**Exercise description:**
Could you write out the following lines word for word, keeping every character and space as it stands?
++++ The input ++++
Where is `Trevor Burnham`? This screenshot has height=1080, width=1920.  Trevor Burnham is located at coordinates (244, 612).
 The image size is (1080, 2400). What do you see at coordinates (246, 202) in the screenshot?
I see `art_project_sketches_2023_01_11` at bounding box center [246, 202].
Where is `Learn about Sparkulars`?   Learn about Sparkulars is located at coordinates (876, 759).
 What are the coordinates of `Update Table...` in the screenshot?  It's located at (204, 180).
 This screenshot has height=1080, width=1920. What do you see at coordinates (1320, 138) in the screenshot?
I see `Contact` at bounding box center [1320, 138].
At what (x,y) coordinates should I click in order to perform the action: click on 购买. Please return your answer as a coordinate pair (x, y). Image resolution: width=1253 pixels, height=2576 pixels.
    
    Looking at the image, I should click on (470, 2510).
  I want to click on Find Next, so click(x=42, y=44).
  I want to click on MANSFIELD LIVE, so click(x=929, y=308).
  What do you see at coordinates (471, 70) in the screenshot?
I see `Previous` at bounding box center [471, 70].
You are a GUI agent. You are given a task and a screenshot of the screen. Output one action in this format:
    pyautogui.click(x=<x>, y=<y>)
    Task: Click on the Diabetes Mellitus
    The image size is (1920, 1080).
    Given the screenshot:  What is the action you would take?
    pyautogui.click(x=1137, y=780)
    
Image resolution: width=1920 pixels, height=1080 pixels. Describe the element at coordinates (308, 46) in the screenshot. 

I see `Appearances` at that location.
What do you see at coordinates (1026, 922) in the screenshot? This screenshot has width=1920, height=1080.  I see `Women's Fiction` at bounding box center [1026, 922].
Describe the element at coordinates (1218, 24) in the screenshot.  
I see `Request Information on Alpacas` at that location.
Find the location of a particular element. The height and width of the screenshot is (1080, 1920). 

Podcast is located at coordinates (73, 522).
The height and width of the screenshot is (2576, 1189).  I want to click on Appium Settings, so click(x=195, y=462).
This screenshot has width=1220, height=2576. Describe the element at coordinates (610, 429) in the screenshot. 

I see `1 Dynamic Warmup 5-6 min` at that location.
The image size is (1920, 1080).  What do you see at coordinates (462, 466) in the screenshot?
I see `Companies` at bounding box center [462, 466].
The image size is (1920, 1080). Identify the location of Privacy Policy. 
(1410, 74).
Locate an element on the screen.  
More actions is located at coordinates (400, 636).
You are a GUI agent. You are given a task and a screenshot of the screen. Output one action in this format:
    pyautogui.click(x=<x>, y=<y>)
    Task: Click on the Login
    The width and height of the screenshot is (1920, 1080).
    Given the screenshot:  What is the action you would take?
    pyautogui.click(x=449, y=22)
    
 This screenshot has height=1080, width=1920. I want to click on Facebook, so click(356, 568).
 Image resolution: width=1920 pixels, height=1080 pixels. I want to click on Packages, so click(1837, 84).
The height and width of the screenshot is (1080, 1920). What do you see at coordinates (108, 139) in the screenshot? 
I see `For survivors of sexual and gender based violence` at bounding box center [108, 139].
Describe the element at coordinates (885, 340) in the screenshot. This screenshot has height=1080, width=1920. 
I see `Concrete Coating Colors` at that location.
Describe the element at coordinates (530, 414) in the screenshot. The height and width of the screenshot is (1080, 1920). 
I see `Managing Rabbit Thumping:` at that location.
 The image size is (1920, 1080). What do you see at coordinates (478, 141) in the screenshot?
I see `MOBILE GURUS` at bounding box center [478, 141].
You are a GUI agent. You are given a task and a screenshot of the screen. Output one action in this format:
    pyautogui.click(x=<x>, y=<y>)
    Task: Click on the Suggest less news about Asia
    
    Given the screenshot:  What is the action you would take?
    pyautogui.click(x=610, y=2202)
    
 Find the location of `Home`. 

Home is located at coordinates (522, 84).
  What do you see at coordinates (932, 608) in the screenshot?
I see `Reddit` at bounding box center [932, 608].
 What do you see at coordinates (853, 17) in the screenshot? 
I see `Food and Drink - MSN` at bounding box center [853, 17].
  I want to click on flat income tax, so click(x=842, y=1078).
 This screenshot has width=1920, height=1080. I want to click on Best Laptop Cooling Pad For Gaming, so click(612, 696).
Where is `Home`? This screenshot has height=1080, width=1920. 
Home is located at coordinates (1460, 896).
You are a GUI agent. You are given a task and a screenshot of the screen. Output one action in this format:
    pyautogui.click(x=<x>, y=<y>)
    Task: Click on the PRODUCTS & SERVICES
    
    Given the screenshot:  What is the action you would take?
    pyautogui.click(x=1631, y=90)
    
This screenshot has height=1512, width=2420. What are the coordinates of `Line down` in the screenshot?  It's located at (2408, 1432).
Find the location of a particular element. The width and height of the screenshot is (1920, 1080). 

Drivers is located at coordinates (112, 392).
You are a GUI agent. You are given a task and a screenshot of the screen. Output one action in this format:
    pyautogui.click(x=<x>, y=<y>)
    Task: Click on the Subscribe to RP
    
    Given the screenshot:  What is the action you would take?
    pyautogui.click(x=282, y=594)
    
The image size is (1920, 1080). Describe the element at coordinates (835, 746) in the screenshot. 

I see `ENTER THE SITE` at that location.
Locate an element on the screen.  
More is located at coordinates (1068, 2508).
++++
**Task answer:**
Where is `Trevor Burnham`? This screenshot has height=1080, width=1920.  Trevor Burnham is located at coordinates (244, 612).
 The image size is (1080, 2400). What do you see at coordinates (246, 202) in the screenshot?
I see `art_project_sketches_2023_01_11` at bounding box center [246, 202].
Where is `Learn about Sparkulars`?   Learn about Sparkulars is located at coordinates (876, 759).
 What are the coordinates of `Update Table...` in the screenshot?  It's located at (204, 180).
 This screenshot has height=1080, width=1920. What do you see at coordinates (1320, 138) in the screenshot?
I see `Contact` at bounding box center [1320, 138].
At what (x,y) coordinates should I click in order to perform the action: click on 购买. Please return your answer as a coordinate pair (x, y). Image resolution: width=1253 pixels, height=2576 pixels.
    
    Looking at the image, I should click on (470, 2510).
  I want to click on Find Next, so click(x=42, y=44).
  I want to click on MANSFIELD LIVE, so click(x=929, y=308).
  What do you see at coordinates (471, 70) in the screenshot?
I see `Previous` at bounding box center [471, 70].
You are a GUI agent. You are given a task and a screenshot of the screen. Output one action in this format:
    pyautogui.click(x=<x>, y=<y>)
    Task: Click on the Diabetes Mellitus
    The image size is (1920, 1080).
    Given the screenshot:  What is the action you would take?
    pyautogui.click(x=1137, y=780)
    
Image resolution: width=1920 pixels, height=1080 pixels. Describe the element at coordinates (308, 46) in the screenshot. 

I see `Appearances` at that location.
What do you see at coordinates (1026, 922) in the screenshot? This screenshot has width=1920, height=1080.  I see `Women's Fiction` at bounding box center [1026, 922].
Describe the element at coordinates (1218, 24) in the screenshot.  
I see `Request Information on Alpacas` at that location.
Find the location of a particular element. The height and width of the screenshot is (1080, 1920). 

Podcast is located at coordinates (73, 522).
The height and width of the screenshot is (2576, 1189).  I want to click on Appium Settings, so click(x=195, y=462).
This screenshot has width=1220, height=2576. Describe the element at coordinates (610, 429) in the screenshot. 

I see `1 Dynamic Warmup 5-6 min` at that location.
The image size is (1920, 1080).  What do you see at coordinates (462, 466) in the screenshot?
I see `Companies` at bounding box center [462, 466].
The image size is (1920, 1080). Identify the location of Privacy Policy. 
(1410, 74).
Locate an element on the screen.  
More actions is located at coordinates (400, 636).
You are a GUI agent. You are given a task and a screenshot of the screen. Output one action in this format:
    pyautogui.click(x=<x>, y=<y>)
    Task: Click on the Login
    The width and height of the screenshot is (1920, 1080).
    Given the screenshot:  What is the action you would take?
    pyautogui.click(x=449, y=22)
    
 This screenshot has height=1080, width=1920. I want to click on Facebook, so click(356, 568).
 Image resolution: width=1920 pixels, height=1080 pixels. I want to click on Packages, so click(1837, 84).
The height and width of the screenshot is (1080, 1920). What do you see at coordinates (108, 139) in the screenshot? 
I see `For survivors of sexual and gender based violence` at bounding box center [108, 139].
Describe the element at coordinates (885, 340) in the screenshot. This screenshot has height=1080, width=1920. 
I see `Concrete Coating Colors` at that location.
Describe the element at coordinates (530, 414) in the screenshot. The height and width of the screenshot is (1080, 1920). 
I see `Managing Rabbit Thumping:` at that location.
 The image size is (1920, 1080). What do you see at coordinates (478, 141) in the screenshot?
I see `MOBILE GURUS` at bounding box center [478, 141].
You are a GUI agent. You are given a task and a screenshot of the screen. Output one action in this format:
    pyautogui.click(x=<x>, y=<y>)
    Task: Click on the Suggest less news about Asia
    
    Given the screenshot:  What is the action you would take?
    pyautogui.click(x=610, y=2202)
    
 Find the location of `Home`. 

Home is located at coordinates (522, 84).
  What do you see at coordinates (932, 608) in the screenshot?
I see `Reddit` at bounding box center [932, 608].
 What do you see at coordinates (853, 17) in the screenshot? 
I see `Food and Drink - MSN` at bounding box center [853, 17].
  I want to click on flat income tax, so click(x=842, y=1078).
 This screenshot has width=1920, height=1080. I want to click on Best Laptop Cooling Pad For Gaming, so click(612, 696).
Where is `Home`? This screenshot has height=1080, width=1920. 
Home is located at coordinates (1460, 896).
You are a GUI agent. You are given a task and a screenshot of the screen. Output one action in this format:
    pyautogui.click(x=<x>, y=<y>)
    Task: Click on the PRODUCTS & SERVICES
    
    Given the screenshot:  What is the action you would take?
    pyautogui.click(x=1631, y=90)
    
This screenshot has height=1512, width=2420. What are the coordinates of `Line down` in the screenshot?  It's located at (2408, 1432).
Find the location of a particular element. The width and height of the screenshot is (1920, 1080). 

Drivers is located at coordinates (112, 392).
You are a GUI agent. You are given a task and a screenshot of the screen. Output one action in this format:
    pyautogui.click(x=<x>, y=<y>)
    Task: Click on the Subscribe to RP
    
    Given the screenshot:  What is the action you would take?
    pyautogui.click(x=282, y=594)
    
The image size is (1920, 1080). Describe the element at coordinates (835, 746) in the screenshot. 

I see `ENTER THE SITE` at that location.
Locate an element on the screen.  
More is located at coordinates (1068, 2508).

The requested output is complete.